Il Consiglio europeo informale di Salisburgo discuterà oggi di Brexit, prendendo atto che non ci sono ancora le condizioni per un accordo e che il Regno Unito chiede di ammorbidire la posizione sull'Irlanda del Nord. Intanto le vendite al dettaglio della Gran Bretagna aumentano a sorpresa ad agosto (+0,3%) mentre l'Ocse rivede al ribasso le sue stime di crescita, Italia inclusa,. Ricca l'agenda americana con le richieste di disoccupazione, il manifatturiero della Fed di Philadelphia e il superindice dell'economia oltre alle vendite di case esistenti. Dall'Argentina si registrano ulteriori segnali preoccupanti con il crollo del Pil nel secondo trimestre dell'anno: su base annua è franato del 4,2% e si tratta della performance peggiore dal 2014, che certifica la nuova crisi in cui è scivolato il paese. Le esportazioni sono scese di oltre -14%, mentre i consumi privati sono arretrati dell'1%. Anche l'altro grande malato del momento, la Turchia, taglia le previsioni di crescita per il 2018 a 3,8% dal 5,5 per cento. Il governo ha inoltre abbassato le previsioni, sempre rispetto al 5,5%, per il 2019 al 2,3% e per il 2020 al 3,5 cento. La correzione al ribasso arriva in relazione all'esplosione dell'inflazione che dovrebbe attestarsi al 20,8% per quest'anno e al 15,9% per l'anno prossimo.

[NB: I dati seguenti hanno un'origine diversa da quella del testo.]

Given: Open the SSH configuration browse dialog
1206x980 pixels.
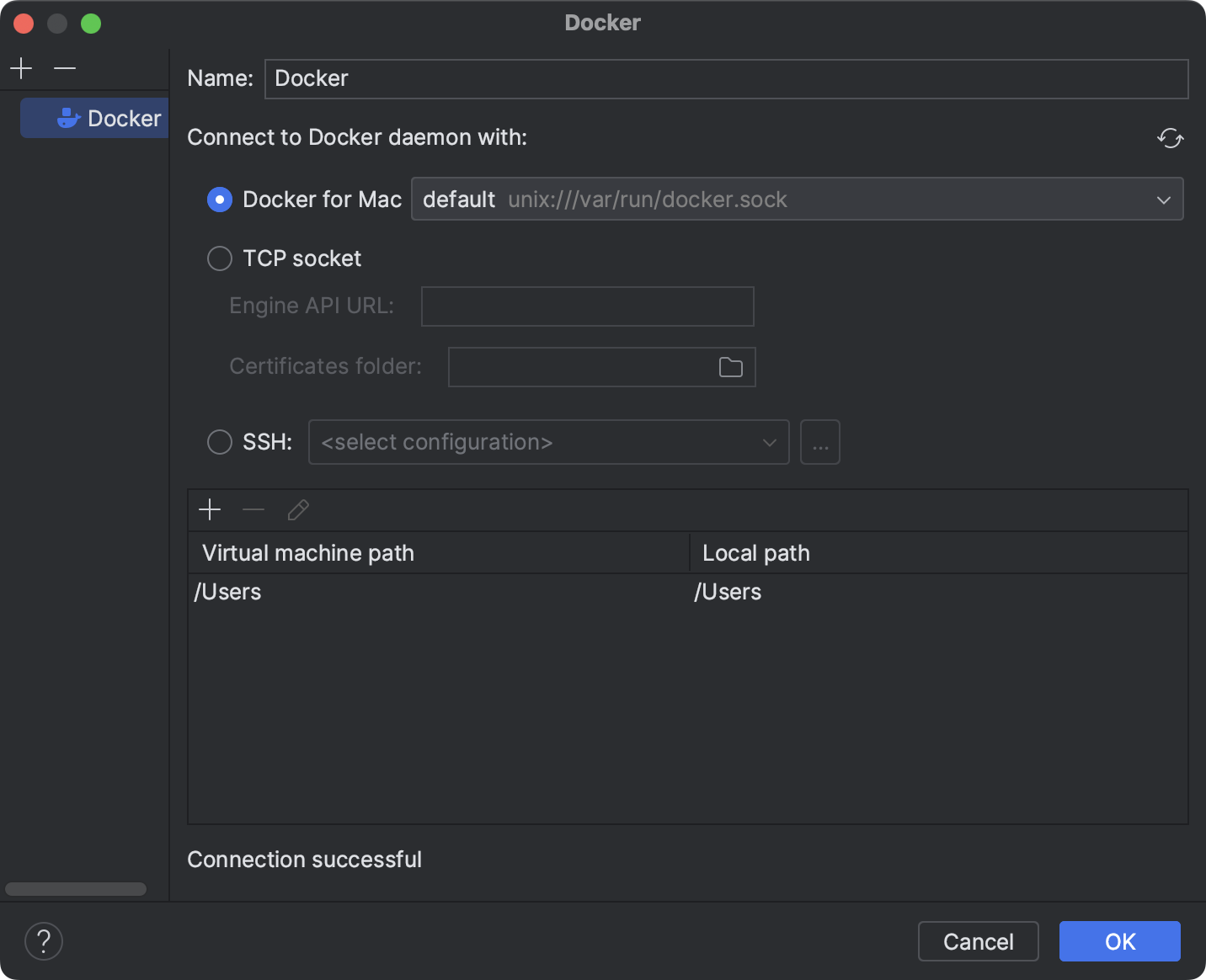Looking at the screenshot, I should pos(819,441).
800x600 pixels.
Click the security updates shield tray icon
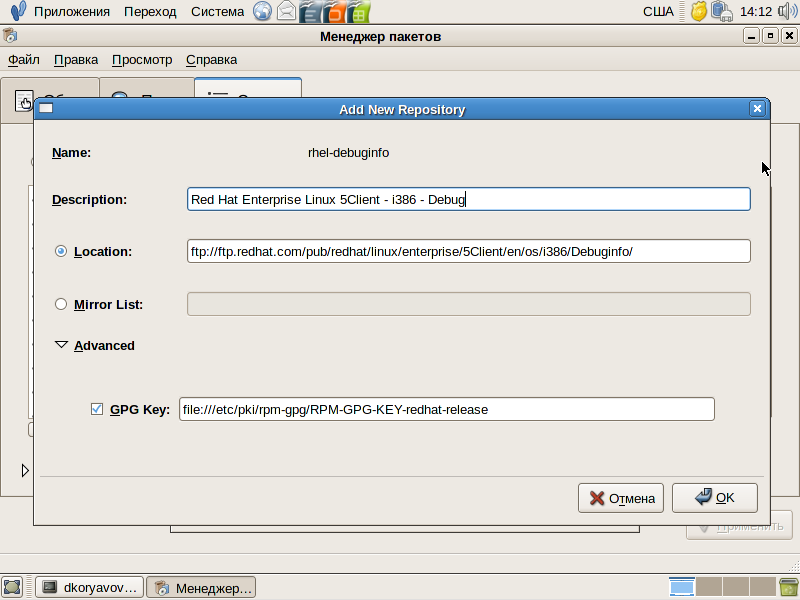tap(698, 12)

Quotazioni dell'euro in rialzo in avvio di giornata: la moneta unica europea passa di mano a 1,1690 dollari  (1,1672 ieri sera a New York). Lo yen è a quota 131,11.

Ieri sera, Wall Street ha chiuso positiva con il Dow Jones in progresso dello 0,61% grazie al sostegno delle banche e i record di gennaio di nuovo a portata di mano. Bene anche lo S&P500 (+0,1%), mentre il Nasdaq ha ceduto lo 0,08%.

Quotazioni del petrolio ancora in rialzo sul mercato after hour di New York con i contratti sul greggio Wti con scadenza ad ottobre che salgono di 69 centesimi e passano di mano a 71,67 dollari al barile. Ad incidere sugli aumenti i dati delle scorte Usa in calo. In aumento di 24 centesimi anche il Brent a 79,64 dollari. Anche l'oro è in rialzo col dollaro debole: il lingotto con consegna immediata recupera lo 0,5% e passa di mano a 1.204,6 dollari l'oncia.